How to express [a-zA-Z0-9] for one char?

Question

I need to convert this c++ function into python:

bool validText(const char *text)
{
    bool result = false;
    while (*text)
    {
        if ((*text) & 0x80)
        {
            result = true;
            text++; 
        }
        else if ((*text >= 'a' && *text <= 'z' || *text >= 'A' && *text <= 'Z') ||
                 ((*text) >= '0' && (*text) <= '9'))
        {
            result = true;
        }
        text++;
    }
    return result;
}

I understand that it is checking whether the string consists of chars with its int value is >= 128 or within the range of [a-zA-Z0-9].

My python version looks like:

    def validText(text):

    valid = False
    for s in text:
        c = ord(s)
        if c >= 128:
            valid = True
            break
        elif( (c>='a' and c<='z') or (c>='A' and c<='Z') (c>='0' and c<='9') ):
            valid = True
            break
    
    return valid

I have two questions for this:

Is my understanding of the c++ right?

> _INFORMATION SHOWN_
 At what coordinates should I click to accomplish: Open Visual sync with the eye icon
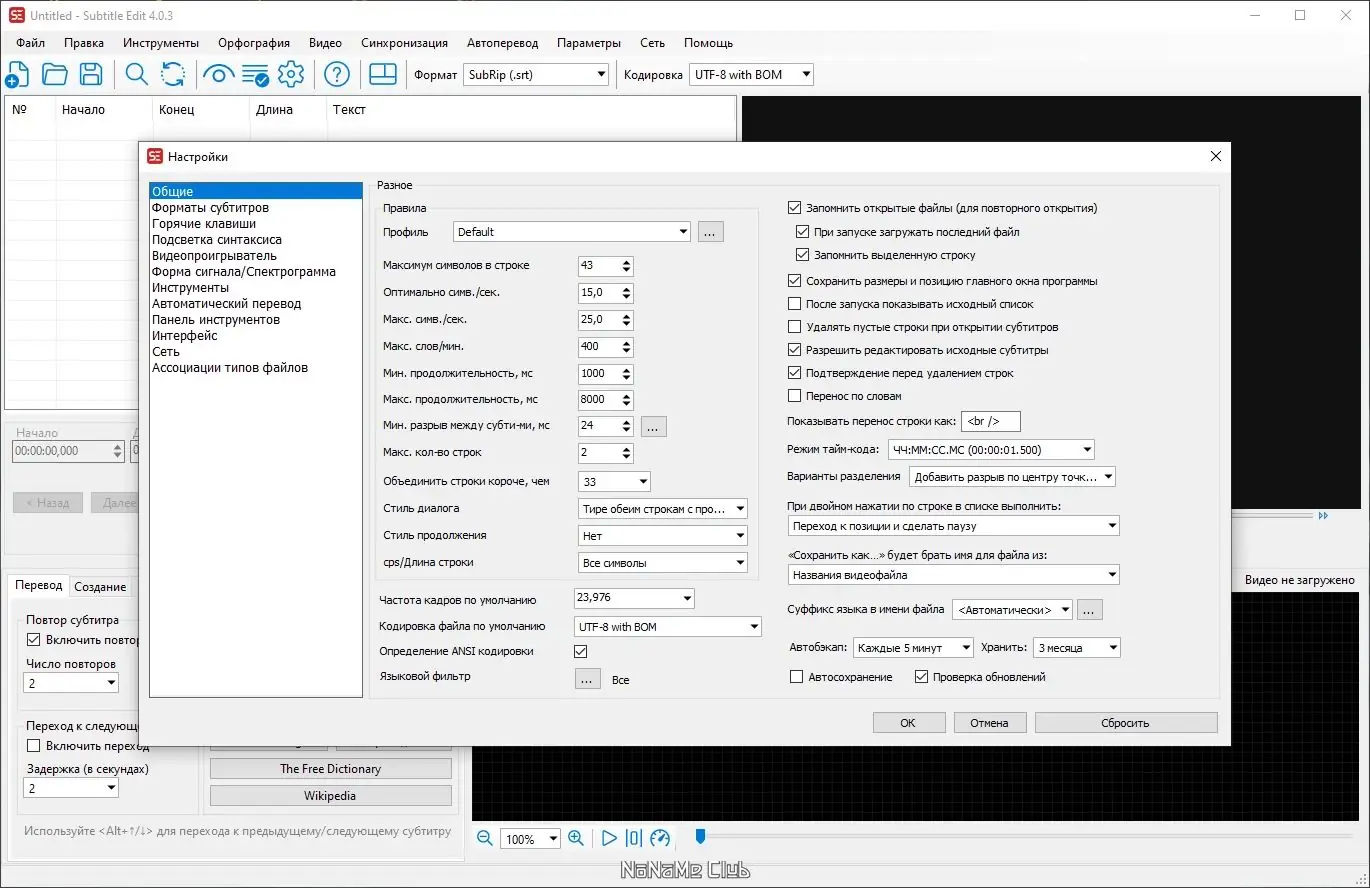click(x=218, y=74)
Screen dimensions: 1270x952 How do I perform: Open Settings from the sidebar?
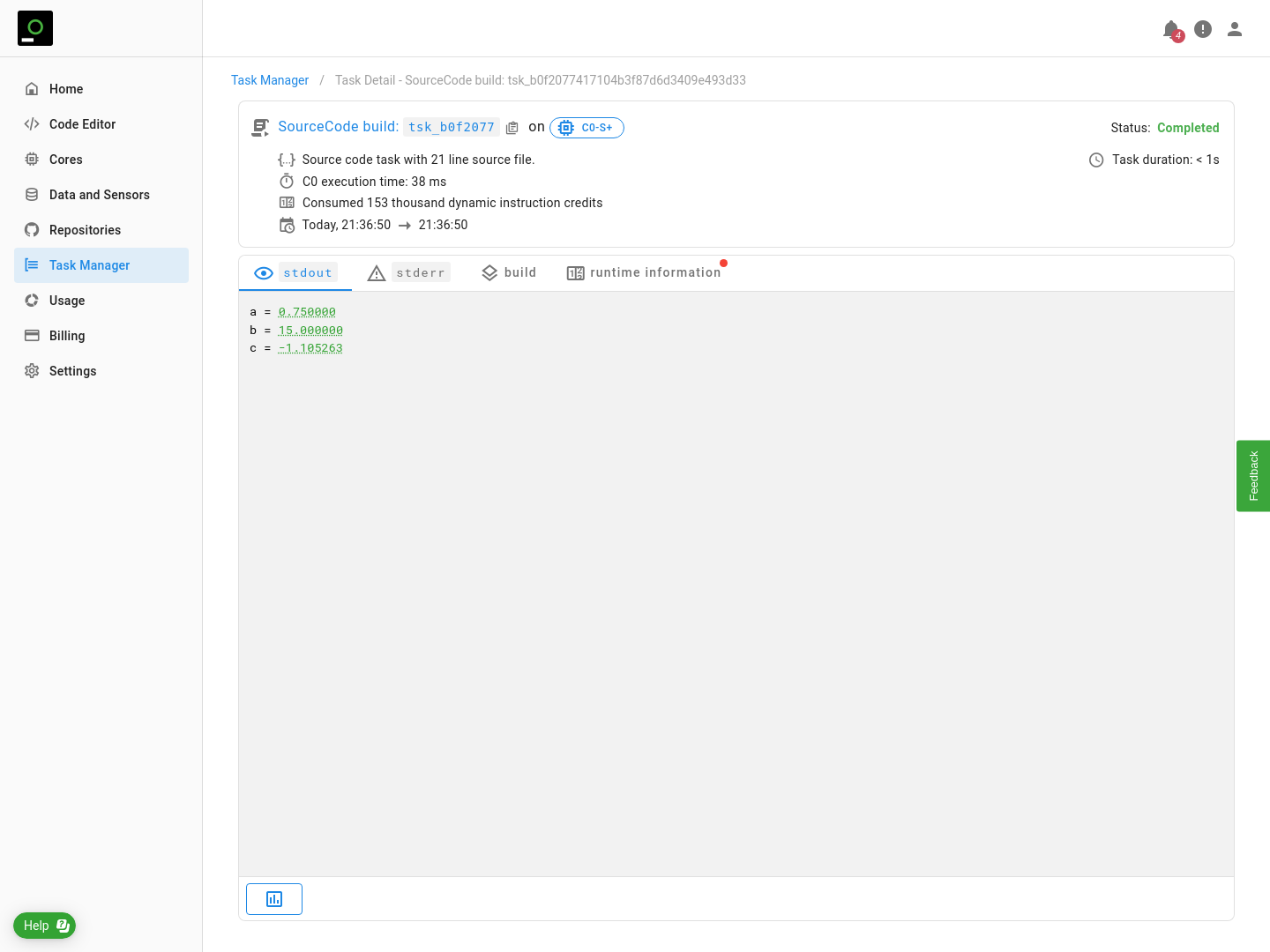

> _THINGS TO DO_
- 1) Copy from the forum post above the passage between "I need to convert" and "((*text) & 0x80)", inclusive.
- 2) Using the forum post, decide whether each statement is true, answering yes or no and quoting the words that settle it:
(a) The Python version gets each character's value with ord().
(b) The C++ function is named checkText.
(c) The poster wants to turn the C++ function into Java.
- 3) Answer these from the forum post:
(a) What value does the C++ function give result when it starts?
(b) Which hex value is each character combined with using & in the C++ code?
(c) What variable does the Python version return?

> _ANSWERS FOR THE TASKS_
- 1)
I need to convert this c++ function into python:

bool validText(const char *text)
{
    bool result = false;
    while (*text)
    {
        if ((*text) & 0x80)

- 2)
(a) Yes: "c = ord(s)"
(b) No: "bool validText(const char *text)"
(c) No: "I need to convert this c++ function into python"

- 3)
(a) false
(b) 0x80
(c) valid